In the 1800’s, Edgar Marsh (Laurence Payne) is a sexually repressed dope addict.  When he is not working as a librarian, he spends his time in his room looking at pictures of naked women.  He sees a beautiful new tenant move into the boarding house across the road.  He learns that her name is Betty Claire (Adrienne Corri).  He watches her through the window each night as she undresses.  He asks his best friend Carl Loomis (Dermont Walsh) how to meet women.

Edgar finally gets up the nerve to ask her out.  After dinner he takes her home.  At her door he screws-up.  He grabs her and tries to forcefully kiss her.  She rebuffs him.  The next day he apologizes and begs her to have a drink with him.  Feeling sorry for him, she agrees.  Edgar quickly becomes infatuated with Betty.

One night at dinner Edgar introduces Betty to Carl.  Betty is immediately attracted to Carl.  Carl, being far more experienced with women, sees that Betty is interested in him whereas Edgar is oblivious.  Carl tries to warn Edgar that he is getting in over his head and that Betty is the first girl he has ever dated so he shouldn’t expect too much.  Edgar is already in love and believes that he has a future with Betty.  Not wanting to hurt his friend or encourage Betty Carl tries to stay away from them but Betty keeps showing up and Edgar keeps insisting that Carl join them.

The next time they have dinner Betty can only look at Carl.  By now Carl is becoming enthralled with Betty.  They agree to meet after dinner.  That night Carl shows up in Betty’s room.  As they make love Edgar is across the road watching from his bedroom window.  The sight of his best friend, and the woman he believes is his girlfriend, together, sends Edgar over the edge.  Edgar doesn’t take it well at all. 
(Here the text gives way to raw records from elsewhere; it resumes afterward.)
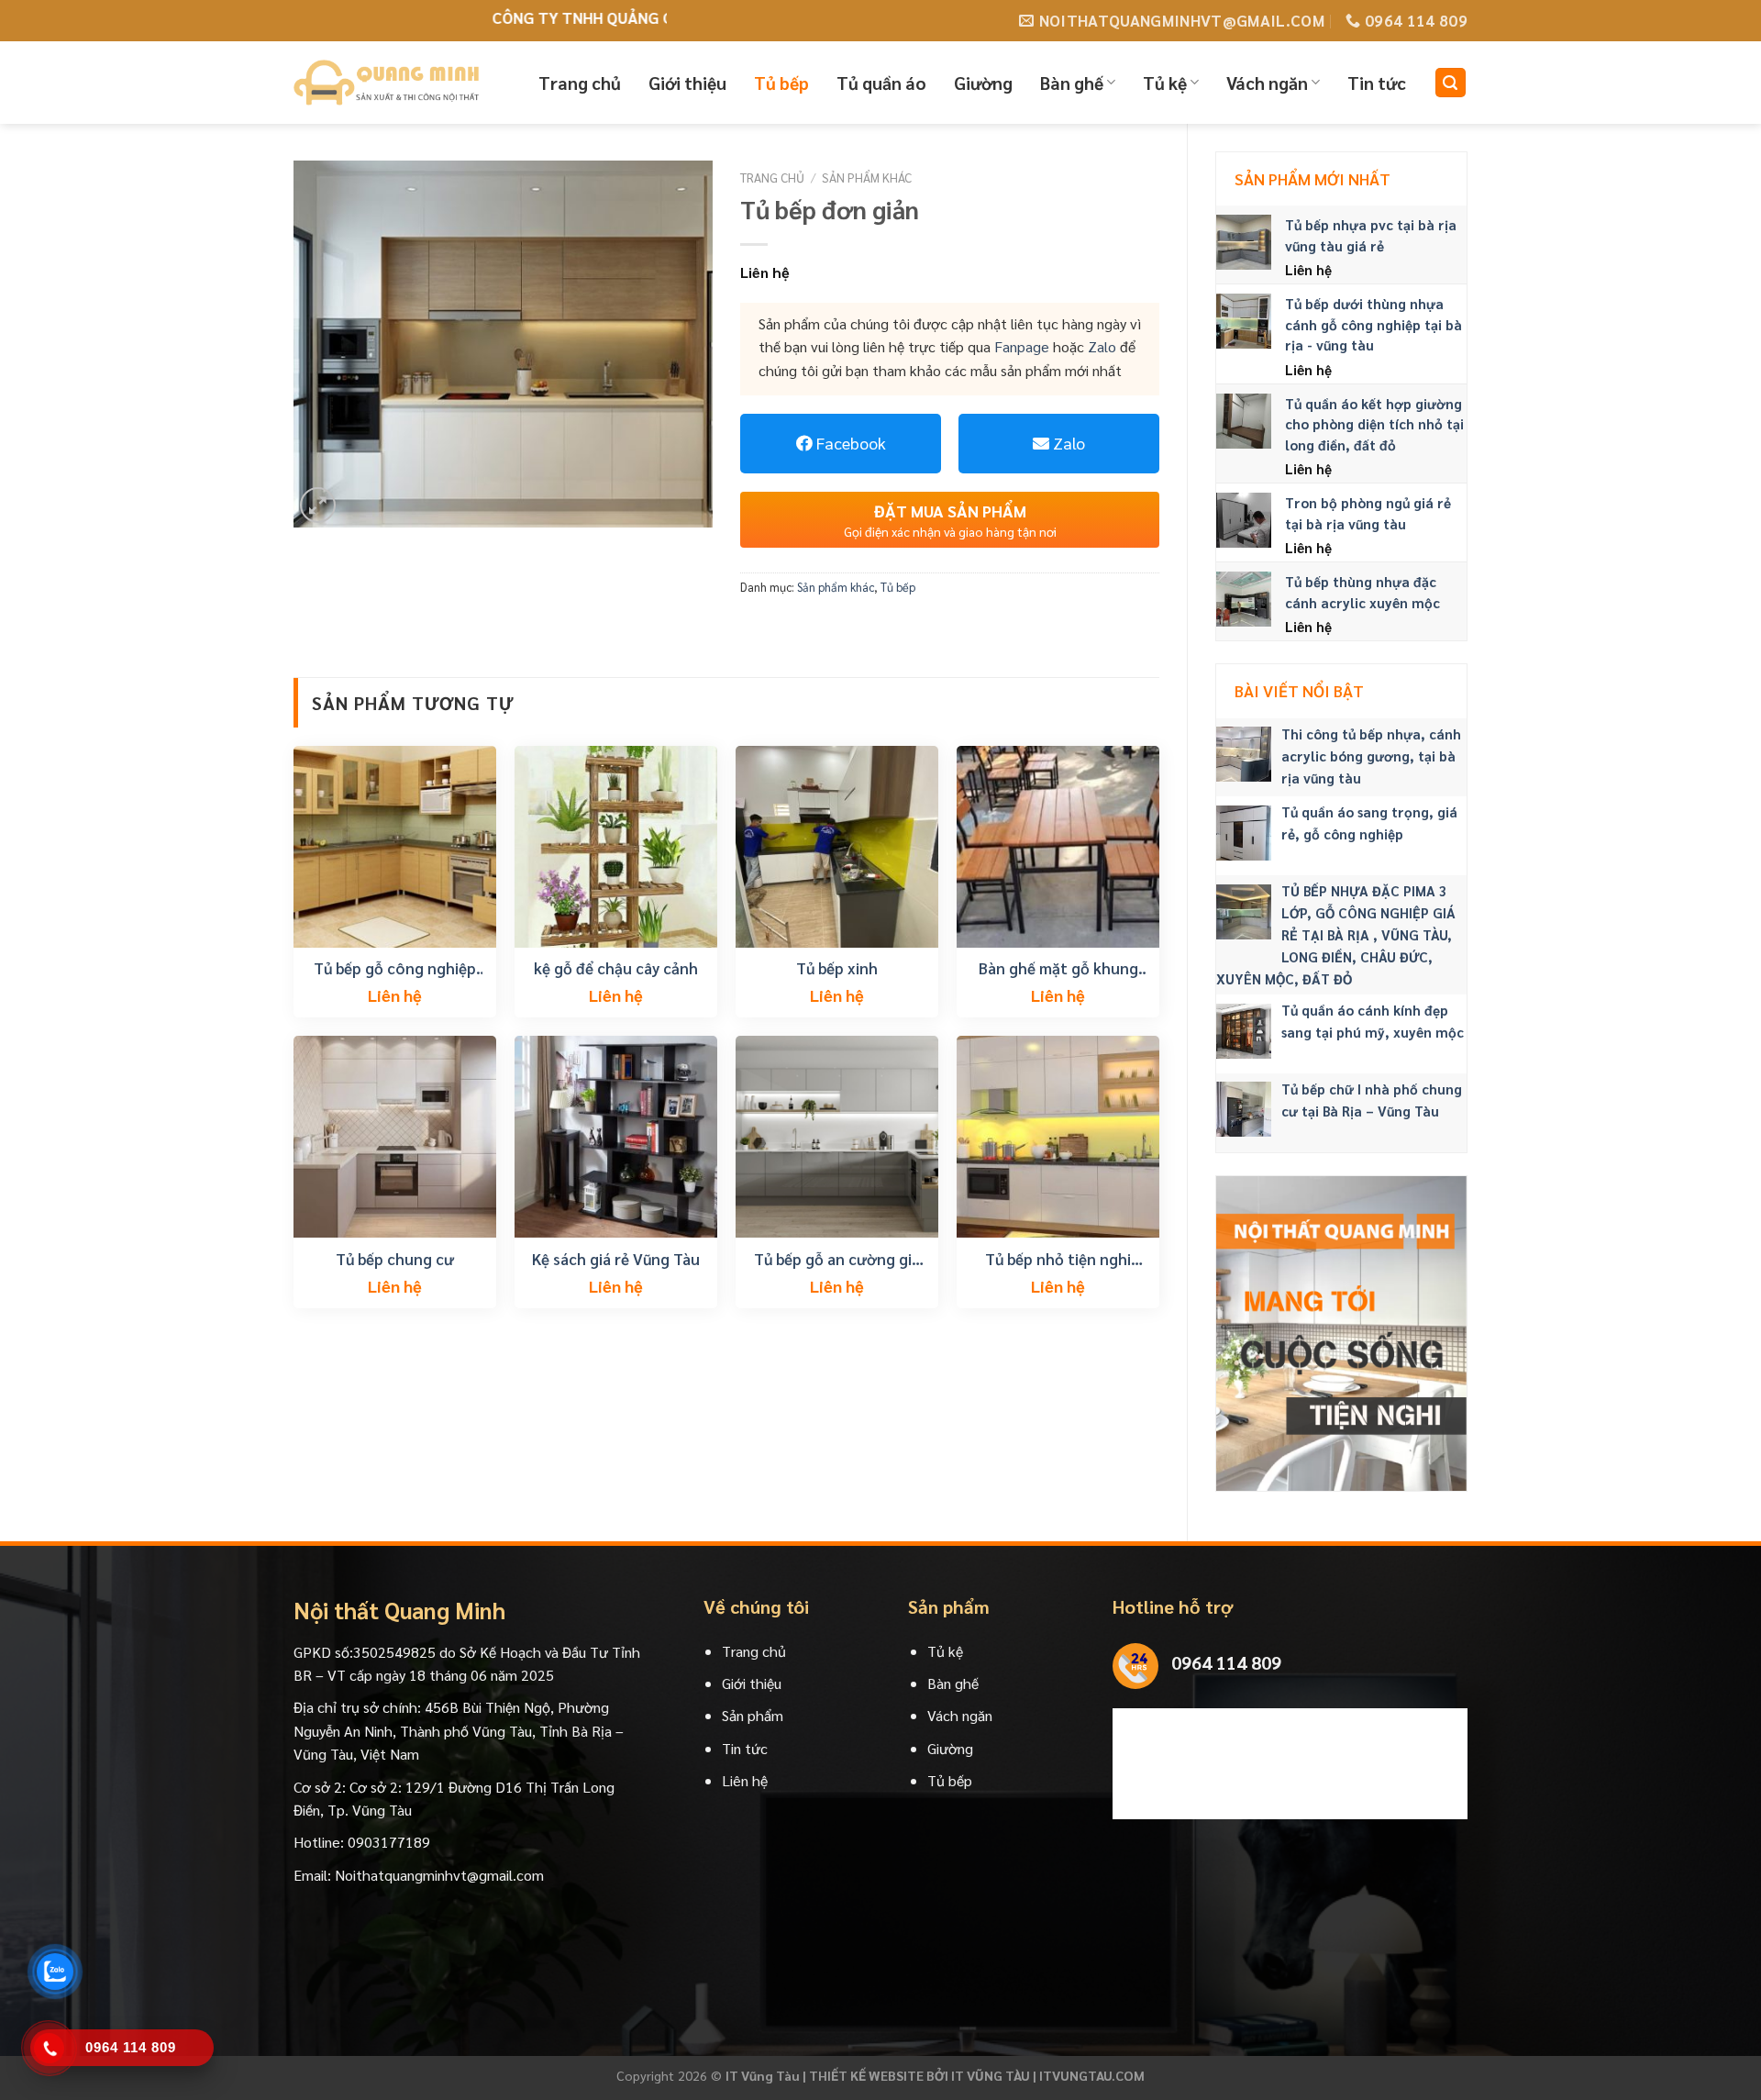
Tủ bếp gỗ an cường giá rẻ (837, 1259)
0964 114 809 (1226, 1662)
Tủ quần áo (881, 83)
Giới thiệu (687, 83)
“The Tell-Tale Heart” was released in 1960 and was directed by Ernest Morris.  It is a British horror movie based on the Edgar Allan Poe story.  In the U.S. it was released in 1962 under the title “The Hidden Room of 1,000 Horrors”.

If you take a good story, add in some wonderful spooky imagery, great acting and some noir touches you have a most enjoyable, although slightly long, movie.     

The number of films and shorts that have used this Poe story as a basis is getting to the point where one loses count.  This adaptation has a dark and sexual undertone.  In the case of Edgar, it is repressed.  He keeps porn but it is hidden in a cabinet where his housekeeper can’t see it.  He looks at the legs of a harlot in a bar but refuses to talk to her.  He secretly watches Betty undress in the darkness of his room across the road.  When he passes the portrait of his mother on the staircase, he gently caresses her cheek.  It makes one think that his mother was responsible for his reticence.  In what way, is the question.  Some of it may be the Victorian Era he was raised in, but it also seems to me that there are some nasty mommy issues hidden in his insane mind.       

In the beginning of the movie the landlady calls Edgar Marsh Mr. Poe several times.  Edgar Allan Poe’s name is spelled incorrectly in the credits.